Stored items:
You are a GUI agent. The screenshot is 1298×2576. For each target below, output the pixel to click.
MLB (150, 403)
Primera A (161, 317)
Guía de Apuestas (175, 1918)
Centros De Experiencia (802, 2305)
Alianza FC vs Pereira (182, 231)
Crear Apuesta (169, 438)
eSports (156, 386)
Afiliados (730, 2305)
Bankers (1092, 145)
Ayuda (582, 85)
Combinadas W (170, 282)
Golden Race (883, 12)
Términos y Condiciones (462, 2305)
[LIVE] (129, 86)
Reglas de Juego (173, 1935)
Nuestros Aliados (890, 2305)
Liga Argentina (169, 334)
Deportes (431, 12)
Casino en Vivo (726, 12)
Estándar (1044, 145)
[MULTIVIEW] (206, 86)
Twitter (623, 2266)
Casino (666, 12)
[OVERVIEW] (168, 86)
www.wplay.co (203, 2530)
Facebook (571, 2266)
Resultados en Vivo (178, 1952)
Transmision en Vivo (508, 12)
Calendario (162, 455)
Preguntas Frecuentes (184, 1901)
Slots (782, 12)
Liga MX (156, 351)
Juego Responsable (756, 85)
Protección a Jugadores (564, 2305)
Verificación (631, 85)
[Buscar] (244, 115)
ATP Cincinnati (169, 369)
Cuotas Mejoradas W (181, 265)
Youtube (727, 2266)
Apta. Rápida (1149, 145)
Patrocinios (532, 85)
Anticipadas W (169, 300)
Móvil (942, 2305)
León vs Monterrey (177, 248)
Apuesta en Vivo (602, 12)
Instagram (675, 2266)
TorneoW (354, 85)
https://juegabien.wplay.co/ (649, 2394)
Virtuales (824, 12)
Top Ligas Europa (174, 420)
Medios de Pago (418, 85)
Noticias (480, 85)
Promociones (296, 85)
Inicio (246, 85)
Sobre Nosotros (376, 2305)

What is needed: Exactly the lines from the one containing "Apta. Rápida (1149, 145)" to the final line of the entries must be restated, and no others.

Answer to the exercise:
Apta. Rápida (1149, 145)
Patrocinios (532, 85)
Anticipadas W (169, 300)
Móvil (942, 2305)
León vs Monterrey (177, 248)
Apuesta en Vivo (602, 12)
Instagram (675, 2266)
TorneoW (354, 85)
https://juegabien.wplay.co/ (649, 2394)
Virtuales (824, 12)
Top Ligas Europa (174, 420)
Medios de Pago (418, 85)
Noticias (480, 85)
Promociones (296, 85)
Inicio (246, 85)
Sobre Nosotros (376, 2305)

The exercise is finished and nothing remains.